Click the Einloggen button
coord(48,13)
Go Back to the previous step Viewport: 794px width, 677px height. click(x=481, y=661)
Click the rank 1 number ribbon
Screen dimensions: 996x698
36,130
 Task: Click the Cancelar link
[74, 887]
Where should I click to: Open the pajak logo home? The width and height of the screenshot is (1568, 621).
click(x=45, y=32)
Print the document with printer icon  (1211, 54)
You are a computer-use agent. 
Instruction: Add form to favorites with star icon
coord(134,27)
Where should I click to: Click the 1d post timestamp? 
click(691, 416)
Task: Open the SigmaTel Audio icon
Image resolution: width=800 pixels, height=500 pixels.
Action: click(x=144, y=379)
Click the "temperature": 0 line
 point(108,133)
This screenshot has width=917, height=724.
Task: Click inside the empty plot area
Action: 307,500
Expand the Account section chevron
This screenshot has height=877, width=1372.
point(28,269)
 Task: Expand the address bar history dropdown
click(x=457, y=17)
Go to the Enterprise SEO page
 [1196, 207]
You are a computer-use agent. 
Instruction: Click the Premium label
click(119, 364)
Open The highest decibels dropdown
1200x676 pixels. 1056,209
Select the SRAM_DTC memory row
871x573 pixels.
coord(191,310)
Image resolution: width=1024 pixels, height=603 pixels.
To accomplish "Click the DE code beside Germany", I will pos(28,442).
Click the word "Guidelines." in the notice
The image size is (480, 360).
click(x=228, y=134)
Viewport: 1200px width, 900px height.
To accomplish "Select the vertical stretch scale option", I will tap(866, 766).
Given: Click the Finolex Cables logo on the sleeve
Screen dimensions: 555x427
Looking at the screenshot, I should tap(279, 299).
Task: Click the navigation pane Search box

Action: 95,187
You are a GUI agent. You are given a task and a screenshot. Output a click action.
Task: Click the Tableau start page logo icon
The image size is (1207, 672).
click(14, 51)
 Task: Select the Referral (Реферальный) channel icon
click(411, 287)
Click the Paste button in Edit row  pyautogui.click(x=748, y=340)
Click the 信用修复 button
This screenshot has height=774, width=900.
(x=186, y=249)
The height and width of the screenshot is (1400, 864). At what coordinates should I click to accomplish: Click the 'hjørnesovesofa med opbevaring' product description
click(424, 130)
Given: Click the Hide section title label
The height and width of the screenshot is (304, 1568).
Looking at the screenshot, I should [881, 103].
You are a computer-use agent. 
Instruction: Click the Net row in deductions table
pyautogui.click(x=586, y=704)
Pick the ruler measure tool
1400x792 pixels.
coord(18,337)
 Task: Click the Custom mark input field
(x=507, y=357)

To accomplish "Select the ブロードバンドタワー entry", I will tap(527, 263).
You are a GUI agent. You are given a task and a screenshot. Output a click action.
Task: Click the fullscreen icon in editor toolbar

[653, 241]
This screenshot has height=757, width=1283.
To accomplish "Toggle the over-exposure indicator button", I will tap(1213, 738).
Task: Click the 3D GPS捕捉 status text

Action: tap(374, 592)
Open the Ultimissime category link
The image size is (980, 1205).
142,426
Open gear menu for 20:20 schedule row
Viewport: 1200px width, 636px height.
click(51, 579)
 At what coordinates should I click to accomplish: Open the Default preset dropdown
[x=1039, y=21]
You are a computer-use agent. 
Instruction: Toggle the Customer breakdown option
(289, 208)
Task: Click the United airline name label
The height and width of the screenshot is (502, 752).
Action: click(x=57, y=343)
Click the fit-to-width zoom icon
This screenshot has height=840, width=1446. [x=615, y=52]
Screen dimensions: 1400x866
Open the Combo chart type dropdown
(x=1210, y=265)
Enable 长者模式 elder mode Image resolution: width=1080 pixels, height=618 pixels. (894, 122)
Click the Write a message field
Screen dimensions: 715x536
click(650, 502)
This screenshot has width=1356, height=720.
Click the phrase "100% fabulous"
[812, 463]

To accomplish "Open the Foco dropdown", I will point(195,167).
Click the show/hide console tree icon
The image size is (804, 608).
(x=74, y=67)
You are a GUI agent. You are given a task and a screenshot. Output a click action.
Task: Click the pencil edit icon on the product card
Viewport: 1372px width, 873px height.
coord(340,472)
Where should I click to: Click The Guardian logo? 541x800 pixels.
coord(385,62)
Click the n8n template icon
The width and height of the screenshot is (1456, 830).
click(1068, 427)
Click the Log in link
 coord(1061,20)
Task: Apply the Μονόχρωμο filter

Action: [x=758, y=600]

+++

• [Your goal]:
Now that the records have been shown, restate each one word for word.

• [Your response]:
Click the Einloggen button
coord(48,13)
Go Back to the previous step Viewport: 794px width, 677px height. click(x=481, y=661)
Click the rank 1 number ribbon
Screen dimensions: 996x698
36,130
 Task: Click the Cancelar link
[74, 887]
Where should I click to: Open the pajak logo home? The width and height of the screenshot is (1568, 621).
click(x=45, y=32)
Print the document with printer icon  (1211, 54)
You are a computer-use agent. 
Instruction: Add form to favorites with star icon
coord(134,27)
Where should I click to: Click the 1d post timestamp? 
click(691, 416)
Task: Open the SigmaTel Audio icon
Image resolution: width=800 pixels, height=500 pixels.
Action: click(x=144, y=379)
Click the "temperature": 0 line
 point(108,133)
This screenshot has width=917, height=724.
Task: Click inside the empty plot area
Action: 307,500
Expand the Account section chevron
This screenshot has height=877, width=1372.
point(28,269)
 Task: Expand the address bar history dropdown
click(x=457, y=17)
Go to the Enterprise SEO page
 [1196, 207]
You are a computer-use agent. 
Instruction: Click the Premium label
click(119, 364)
Open The highest decibels dropdown
1200x676 pixels. 1056,209
Select the SRAM_DTC memory row
871x573 pixels.
coord(191,310)
Image resolution: width=1024 pixels, height=603 pixels.
To accomplish "Click the DE code beside Germany", I will pos(28,442).
Click the word "Guidelines." in the notice
The image size is (480, 360).
click(x=228, y=134)
Viewport: 1200px width, 900px height.
To accomplish "Select the vertical stretch scale option", I will tap(866, 766).
Given: Click the Finolex Cables logo on the sleeve
Screen dimensions: 555x427
Looking at the screenshot, I should tap(279, 299).
Task: Click the navigation pane Search box

Action: 95,187
You are a GUI agent. You are given a task and a screenshot. Output a click action.
Task: Click the Tableau start page logo icon
The image size is (1207, 672).
click(14, 51)
 Task: Select the Referral (Реферальный) channel icon
click(411, 287)
Click the Paste button in Edit row  pyautogui.click(x=748, y=340)
Click the 信用修复 button
This screenshot has height=774, width=900.
(x=186, y=249)
The height and width of the screenshot is (1400, 864). At what coordinates should I click to accomplish: Click the 'hjørnesovesofa med opbevaring' product description
click(424, 130)
Given: Click the Hide section title label
The height and width of the screenshot is (304, 1568).
Looking at the screenshot, I should [881, 103].
You are a computer-use agent. 
Instruction: Click the Net row in deductions table
pyautogui.click(x=586, y=704)
Pick the ruler measure tool
1400x792 pixels.
coord(18,337)
 Task: Click the Custom mark input field
(x=507, y=357)

To accomplish "Select the ブロードバンドタワー entry", I will tap(527, 263).
You are a GUI agent. You are given a task and a screenshot. Output a click action.
Task: Click the fullscreen icon in editor toolbar

[653, 241]
This screenshot has height=757, width=1283.
To accomplish "Toggle the over-exposure indicator button", I will tap(1213, 738).
Task: Click the 3D GPS捕捉 status text

Action: tap(374, 592)
Open the Ultimissime category link
The image size is (980, 1205).
142,426
Open gear menu for 20:20 schedule row
Viewport: 1200px width, 636px height.
click(51, 579)
 At what coordinates should I click to accomplish: Open the Default preset dropdown
[x=1039, y=21]
You are a computer-use agent. 
Instruction: Toggle the Customer breakdown option
(289, 208)
Task: Click the United airline name label
The height and width of the screenshot is (502, 752).
Action: click(x=57, y=343)
Click the fit-to-width zoom icon
This screenshot has height=840, width=1446. [x=615, y=52]
Screen dimensions: 1400x866
Open the Combo chart type dropdown
(x=1210, y=265)
Enable 长者模式 elder mode Image resolution: width=1080 pixels, height=618 pixels. (894, 122)
Click the Write a message field
Screen dimensions: 715x536
click(650, 502)
This screenshot has width=1356, height=720.
Click the phrase "100% fabulous"
[812, 463]

To accomplish "Open the Foco dropdown", I will point(195,167).
Click the show/hide console tree icon
The image size is (804, 608).
(x=74, y=67)
You are a GUI agent. You are given a task and a screenshot. Output a click action.
Task: Click the pencil edit icon on the product card
Viewport: 1372px width, 873px height.
coord(340,472)
Where should I click to: Click The Guardian logo? 541x800 pixels.
coord(385,62)
Click the n8n template icon
The width and height of the screenshot is (1456, 830).
click(1068, 427)
Click the Log in link
 coord(1061,20)
Task: Apply the Μονόχρωμο filter

Action: [x=758, y=600]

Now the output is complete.